Ao voltar a citar a orientação do presidente Luiz Inácio Lula da Silva, o ministro disse que a atuação do governo deve ser firme durante as tratativas, e vinculou a estratégia à defesa de posições multilaterais no comércio internacional.
“Quem defende o multilateralismo, como o Brasil, tem que saber lutar contra as barreiras que são impostas”
Márcio Elias passou a representar o governo nas conversas com os americanos após assumir a pasta em abril, sublinhando que a interlocução tem sido intensa, com quatro encontros de alto nível e oito reuniões técnicas sobre o tema.
O ministro destacou a urgência para chegar a um entendimento antes da data anunciada pelos EUA e apontou que há elementos que atrapalham o debate técnico entre os dois países.
“O tempo corre contra porque o prazo é 15 de julho”
Ao explicar o que considera interferência política, ele trouxe o exemplo de postagens e iniciativas de figuras ligadas ao ex-presidente Jair Bolsonaro, incluindo publicações feitas nos Estados Unidos e celebrações nas redes sociais no Brasil.
“O exemplo pode ser também a publicação por quem estava nos Estados Unidos, um ex-deputado federal, se dizendo autor, patrocinador do tarifação. Ao mesmo tempo, alguém aqui no Brasil celebrando nas redes sociais o fato de ter sido imposto”
Ele acrescentou que esse tipo de posicionamento não contribui para a negociação e classificou como inadequada a inclusão de motivações eleitorais ou ideológicas nas discussões comerciais.
“Não cabe na mesa de negociação da economia, do comércio bilateral, questões ideológicas, eleitoreiras, pessoalmente oportunistas, isso não tem cabimento”

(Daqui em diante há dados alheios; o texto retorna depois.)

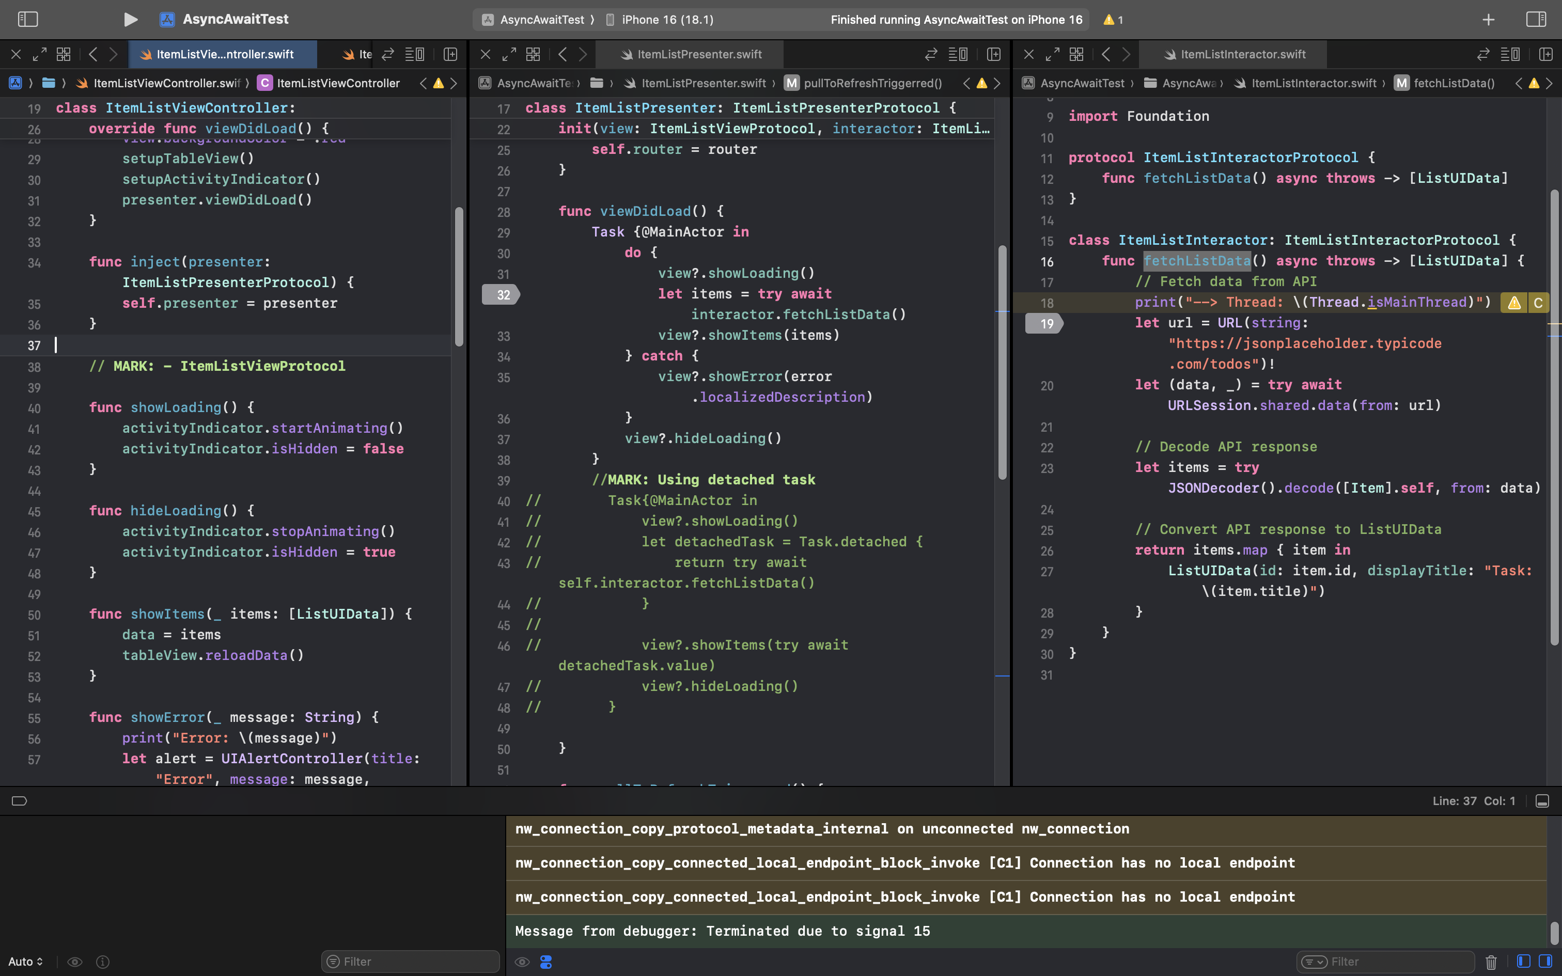Go back in the left editor history

coord(93,55)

Representantes do Itamaraty e da assessoria especial da Presidência participaram da reunião virtual com a USTR, na qual também foram tratados temas de cooperação em segurança e investimentos em infraestrutura digital.
Na conversa com a delegação americana, foram abordadas aproximação entre polícias para combate a organizações transnacionais, prevenção à lavagem de dinheiro e a agenda de imigração, além de debates sobre atração de data centers e proteção de patentes.
O ministro do Meio Ambiente e Mudança do Clima participou do encontro e rejeitou a associação feita pelos EUA entre desmatamento e comércio ilegal de madeira como justificativa para taxação, citando mecanismos de controle adotados no país.
“O Ibama libera a exportação verificando toda essa cadeia de custódia, todo o processo regulamentado, registrado”
O processo que motivou a orientação da USTR é baseado na Seção 301 da lei comercial americana, com acusações de concorrência desleal que incluem menções ao Pix como prática que prejudicaria empresas dos EUA, tese rebatida pelo governo brasileiro.
No evento organizado pelo BNDES, o presidente da instituição comentou também uma carta pública do secretário de Estado americano enviada a um pré-candidato brasileiro e classificou a troca como sensível para interesses nacionais.
“É uma afronta à soberania e aos interesses nacionais”
O ministro informou que chegou a postergar sua fala no fórum para participar da reunião com os americanos, o que, segundo ele, reforça o caráter prioritário das negociações para tentar evitar a imposição das tarifas.